When John Norris reviewed Harriet Rutland's debut mystery, Knock, Murdererr, Knock! back in March, I commented that I'd just bagged a copy of the book, and hoped to review it myself. It's taken me six months to get round to so doing, but then, I have a lot of books that have waited for me to attend to them for much longer than that. The TBR pile continues to grow remorselessly. Never mind, plenty to look forward to! And Rutland's novel, my Forgotten Book for today,should not be forgotten for much longer.
The first thing to say is that this is a witty and well-constructed book, an accomplished piece of work which I enjoyed from start to finish. The setting is a Hydro in a resort on the south coast that caters for a variety of invalids. The main activity of the residents is gossiping, a habit which is integral to the plot, as well as providing plenty of comic moments.
When an attractive, and rather mysterious, young woman called Miss Blake arrives at the Hydro, she soon becomes very popular with the men, and correspondingly unpopular with the victim. Seasoned whodunit readers will suspect she is a victim in the making, and they will be right. Inspector Palk,a cop with very definite but often mistaken ideas, soon makes an arrest, but then a second murder occurs...

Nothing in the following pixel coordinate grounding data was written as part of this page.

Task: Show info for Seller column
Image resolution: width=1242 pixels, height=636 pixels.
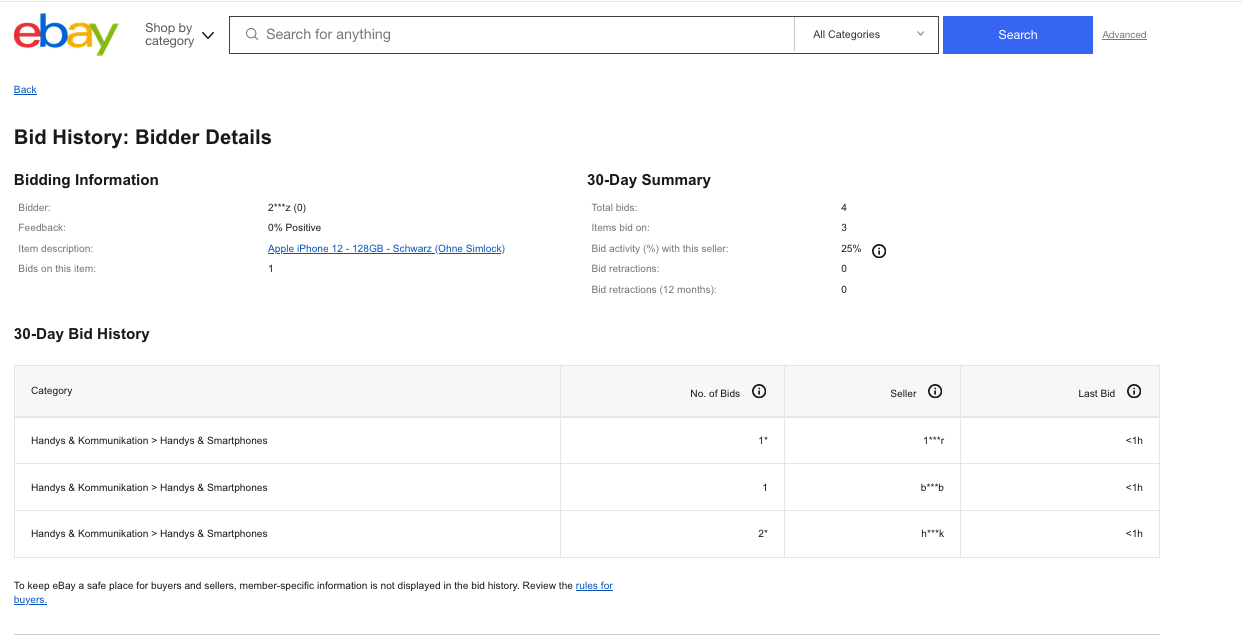Action: (935, 392)
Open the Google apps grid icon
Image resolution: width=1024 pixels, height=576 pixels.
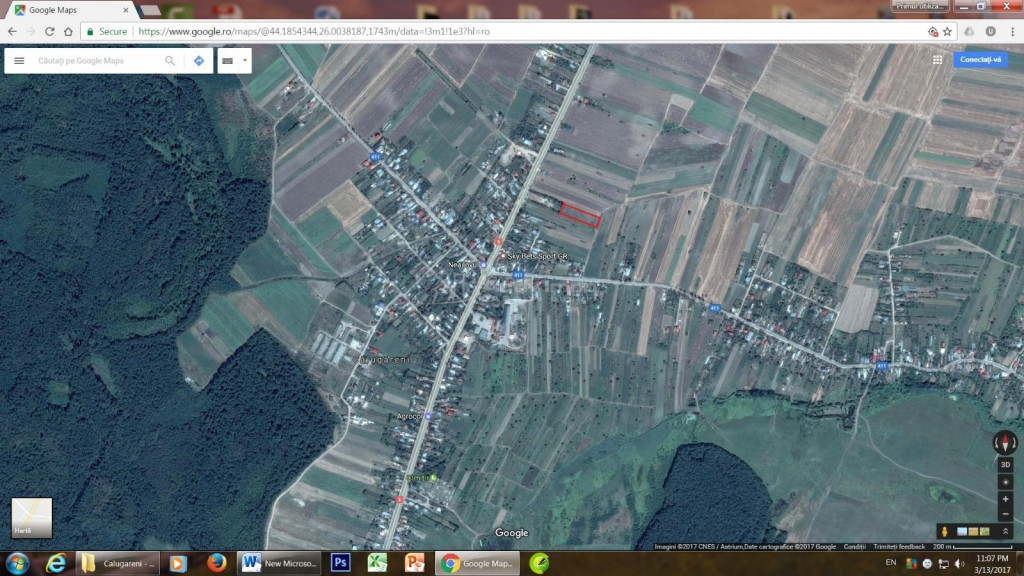(x=937, y=60)
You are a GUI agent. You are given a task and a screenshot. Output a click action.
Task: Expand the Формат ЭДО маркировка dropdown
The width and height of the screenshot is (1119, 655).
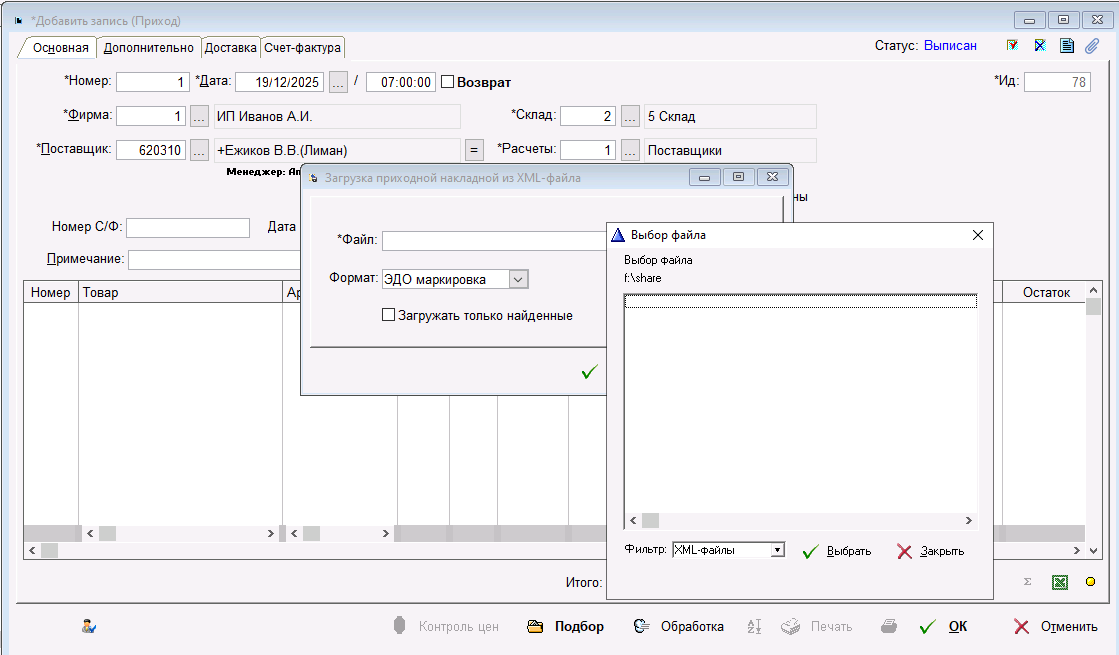coord(518,280)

This is a fair play, closed circle mystery with a sizeable cast of characters. Because Rutland is very generous with her clues, I identified both culprit and motive about half way through the story (and as regards one of the murders, there really wasn't any other likely culprit or motive.) This element of guessability didn't spoil my pleasure, however. John mentioned in his blog that the book is very rare, and I was lucky to get hold of a copy. But happily, Dean Street Press will be republishing Rutland's books soon - an example of the good news for Golden Age fans which is coming thick and fast at present. And I expect to be bringing further good news before long!.